En los últimos años, la terapia asistida por psicodélicos (TAP) ha despertado un renovado interés, no solo por su potencial clínico, sino por cómo integra el conocimiento científico con la experiencia emocional y la exploración de la conciencia. En este contexto, la música ha pasado a ser mucho más que un fondo sonoro; se ha convertido en un componente activo del proceso terapéutico.
Durante una sesión de TAP, la música actúa como guía durante las fases de la experiencia: desde la preparación inicial, pasando por la inmersión más intensa, hasta las etapas de resolución e integración. Esta secuencia, descrita desde los años setenta, ha sentado las bases para estructurar la selección musical. Para cada fase se eligen piezas específicas—habitualmente instrumentales, atmosféricas y progresivas—que ayudan a sostener el proceso interno y favorecer la entrega emocional.
A nivel cerebral, los psicodélicos parecen amplificar cómo se percibe y procesa la música. Estudios de neuroimagen han mostrado una mayor activación en regiones relacionadas con la emoción y la percepción sonora, como la corteza auditiva, ínsula y amígdala. Además, se ha observado una conexión más intensa entre áreas como el parahipocampo y la corteza visual, lo que podría explicar recuerdos vívidos o imágenes evocadas por sonidos.
____________________
(TAREA PENDIENTE 1): Enumera todas las regiones del cerebro que se mencionan en el texto sobre música y psicodélicos.
(TAREA PENDIENTE 2): Transcribe del texto sobre música y psicodélicos el fragmento que va desde "En los últimos" hasta "la entrega emocional.".

(DATOS PROPORCIONADOS):
____________________
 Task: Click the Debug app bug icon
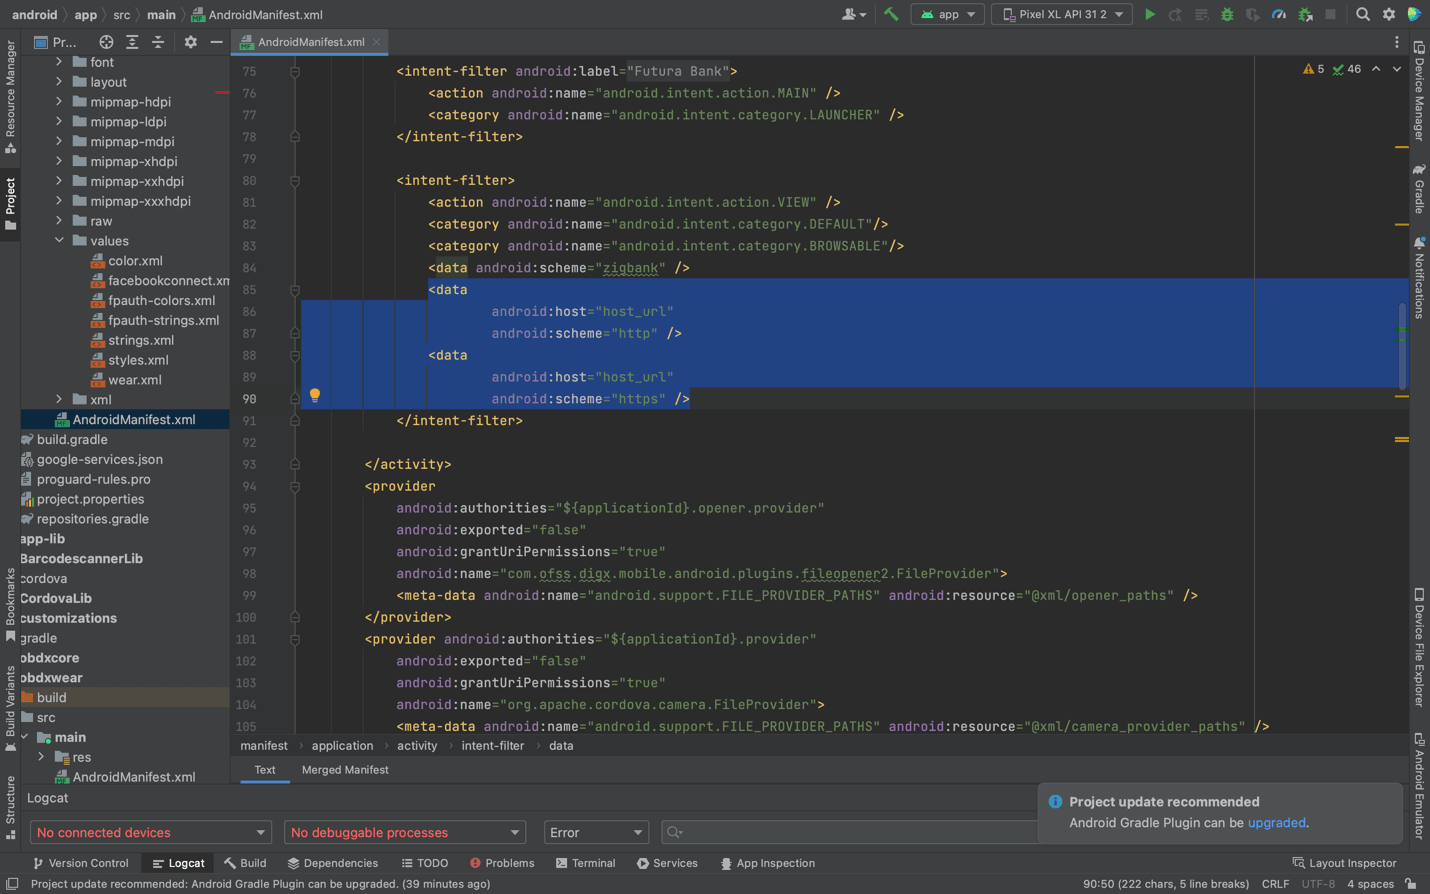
____________________
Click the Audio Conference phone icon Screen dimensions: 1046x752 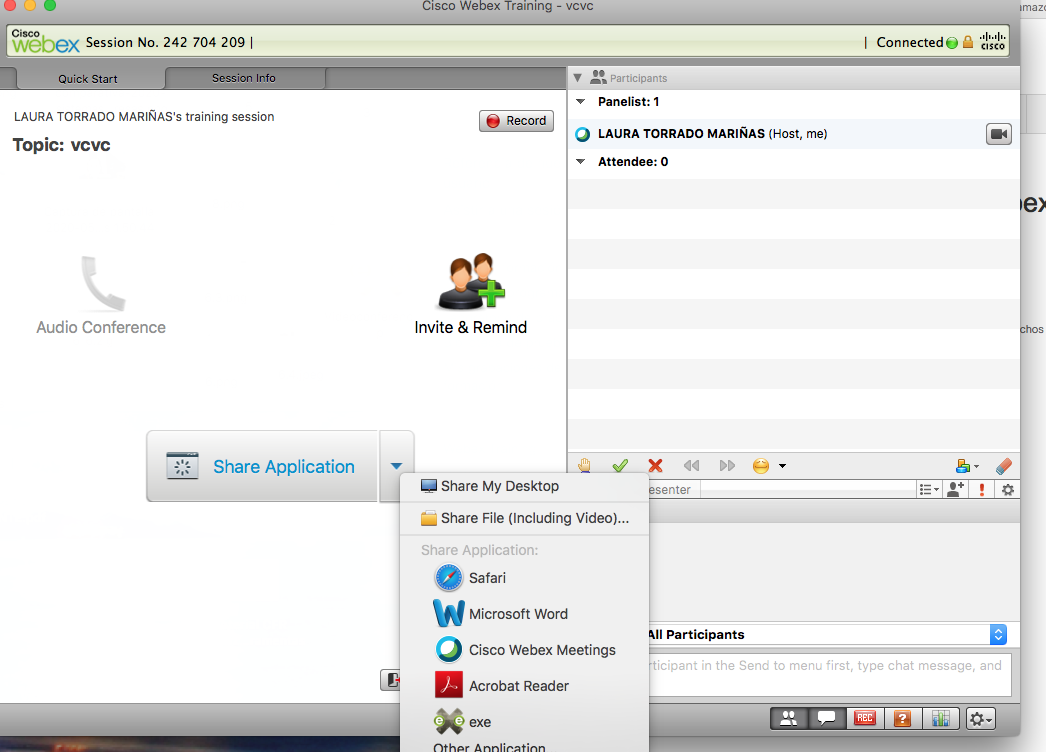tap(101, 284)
____________________
(RESPUESTA 1):
- Corteza auditiva
- Ínsula
- Amígdala
- Parahipocampo
- Corteza visual

(RESPUESTA 2):
En los últimos años, la terapia asistida por psicodélicos (TAP) ha despertado un renovado interés, no solo por su potencial clínico, sino por cómo integra el conocimiento científico con la experiencia emocional y la exploración de la conciencia. En este contexto, la música ha pasado a ser mucho más que un fondo sonoro; se ha convertido en un componente activo del proceso terapéutico.
Durante una sesión de TAP, la música actúa como guía durante las fases de la experiencia: desde la preparación inicial, pasando por la inmersión más intensa, hasta las etapas de resolución e integración. Esta secuencia, descrita desde los años setenta, ha sentado las bases para estructurar la selección musical. Para cada fase se eligen piezas específicas—habitualmente instrumentales, atmosféricas y progresivas—que ayudan a sostener el proceso interno y favorecer la entrega emocional.